- first look poster
- Directed by: Nicholas Kharkongor
- Produced by: Nikhil Chaudhary
- Starring: Rajat Kapoor Lushin Dubey Kalki Koechlin Shiv Panditt Adil Hussain
- Cinematography: Harmeet Basur
- Edited by: Bhupesh 'Micky' Sharma
- Music by: Sagar Desai
- Distributed by: V One Entertainment
- Release dates: 6 December 2016 (SAIFF); 17 March 2017 (India);
- Running time: 90 minutes
- Country: India
- Languages: English Hindi

= Mantra (2016 film) =

Mantra is a 2016 Indian drama film directed by Nicholas Kharkongor. The film stars Rajat Kapoor, Kalki Koechlin, Shiv Panditt, and Lushin Dubey in pivotal roles. The film was jointly produced by Filmart Productions, North East Films, Shri Production, and Zenyth Media House. The film features dialogues in both English and Hindi.

== Plot ==
Mantra tells the story of a businessman, Kapil Kapoor, and his family. The backdrop of the film is a changing India in the first decade of the new millennium.

== Cast ==
The cast of the film is as follows:
- Rajat Kapoor as Kapil Kapoor
- Lushin Dubey as Meenakshi Kapoor
- Kalki Koechlin as Piya Kapoor
- Shiv Panditt as Viraj Kapoor
- Adil Hussain as Man from Jharkhand
- Rohan Joshi as Vir Kapoor
- Yuri Suri as Mohan Kaul
- Maya Krishna Rao as Shazia Siddiqui
- Shantanu Bhamare

==Production==
Mantra was written and directed by Nicholas Kharkongor. The film was jointly produced by Filmart Productions, North East Films, Shri Production, Zenyth Media House and Bhavana Goparaju as an Associate Producer.

==Release==
Mantra had its world premiere at the 2016 South Asian International Film Festival.

===Critical reception===
Upon release in India, the film received mixed response.
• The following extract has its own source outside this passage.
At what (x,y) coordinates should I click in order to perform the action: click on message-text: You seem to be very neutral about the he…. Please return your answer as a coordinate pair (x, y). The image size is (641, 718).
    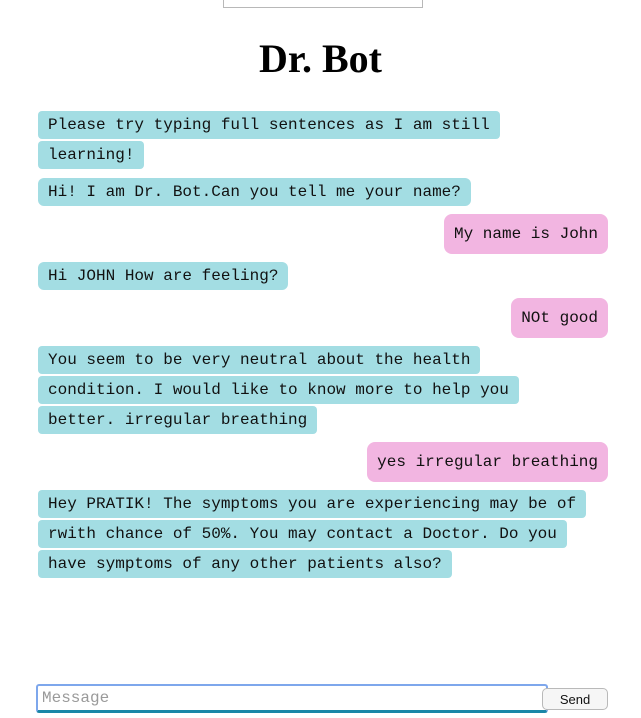
    Looking at the image, I should click on (278, 390).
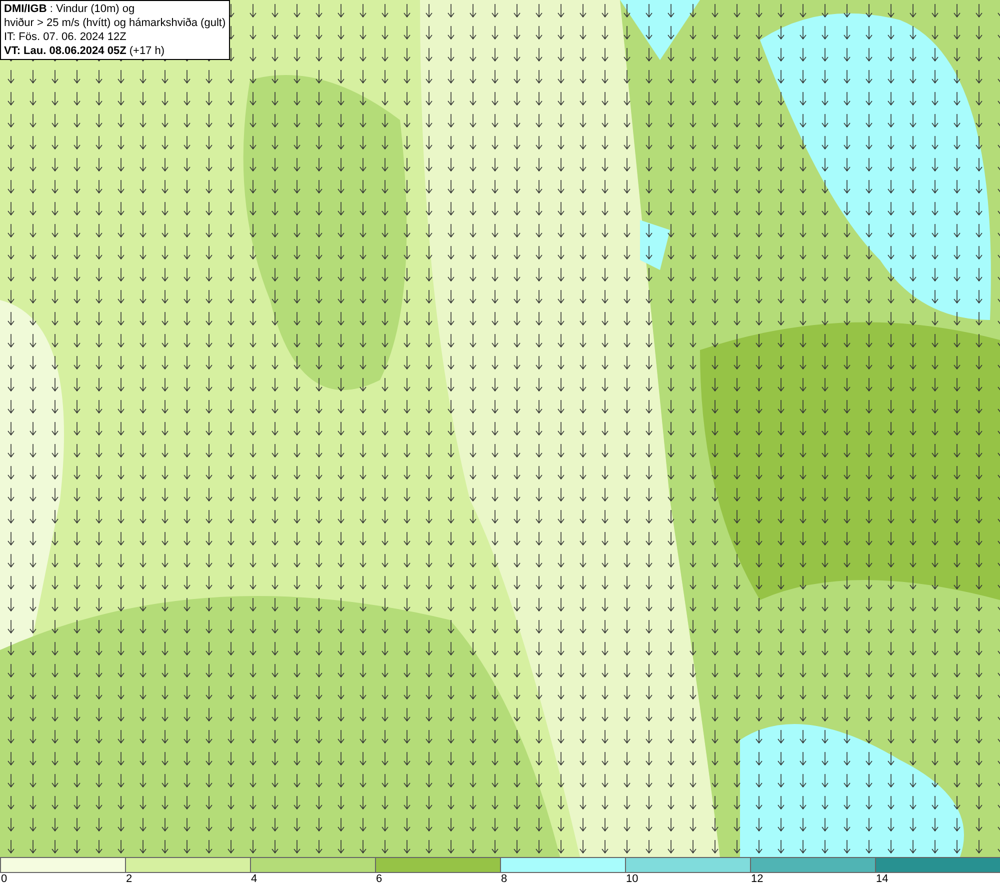  What do you see at coordinates (4, 880) in the screenshot?
I see `legend-tick-label: 0` at bounding box center [4, 880].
Ranjibdar in his review of the film wrote, "Rajat Kapoor shows he has the able shoulders to carry us through the autumn of the patriarch, but Kharkongor’s script fails him, refusing to go into the labyrinth of inner turmoil, and trying awakening." He also wrote that the film resembles Zoya Akhtar’s Dil Dhadakne Do.